Le 4 avril 1417, le dauphin Jean, duc de Touraine, meurt. De ce fait, son frère cadet, le jeune Charles de Ponthieu (le futur Charles VII) devient l’héritier de la couronne de France. Dès lors, l’alliance entre les Maisons de France et d’Anjou, créée par les fiançailles de Charles et de Marie, prend une tournure inattendue.

De son vivant, Louis II d’Anjou s’était fait un devoir de propulser son jeune gendre au centre du Conseil du roi. Mais il décède le 29 avril 1417, laissant sa succession à son épouse, Yolande d’Aragon, devenue veuve à trente sept ans.

 

UNE BELLE-MÈRE RÉSOLUE

Une fois Charles devenu le seul héritier de la couronne de France, la reine Isabeau de Bavière se manifeste et sollicite son fils auprès d’elle. Yolande d’Aragon s’interpose avec fougue et refuse tout net d’abandonner ce jeune garçon, qui la considère, elle, comme sa « bonne mère ».

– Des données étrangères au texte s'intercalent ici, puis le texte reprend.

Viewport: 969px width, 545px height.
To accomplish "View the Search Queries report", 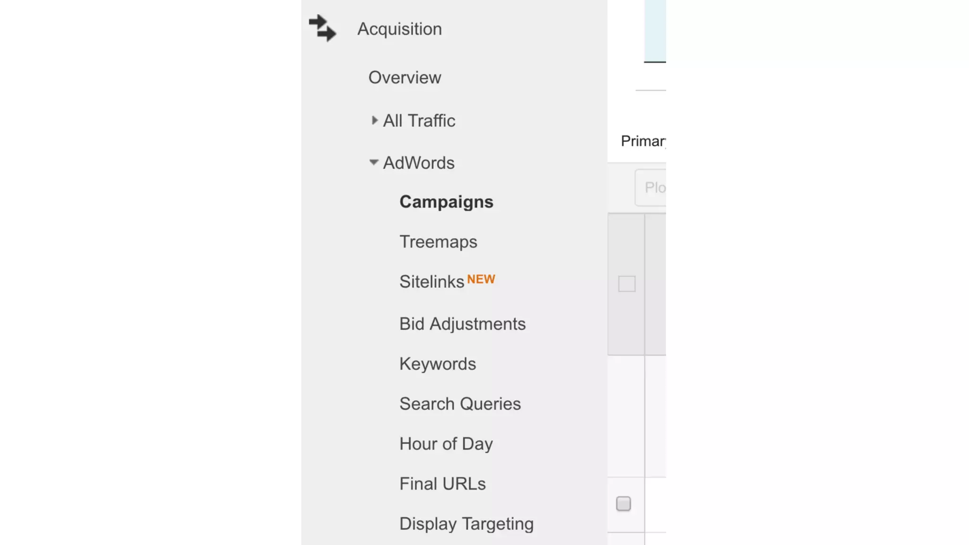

Elle dit : « A femme pourvue d’amant, point n’est besoin d’enfant. N’ai point nourri et élevé celui jusqu’ici pour que le laissiez trépasser comme ses frères ou le rendiez fol comme son père, à moins que le fassiez anglais comme vous. Le garde mien ; venez le prendre si l’osez ! ».

De toute évidence, Yolande veut protéger le futur Charles VII de sa mère, l’instruire, l’éduquer : car le jeune homme est fragile, et la reine, elle, est forte…

YOLANDE D’ARAGON, UNE FINE POLITICIENNE !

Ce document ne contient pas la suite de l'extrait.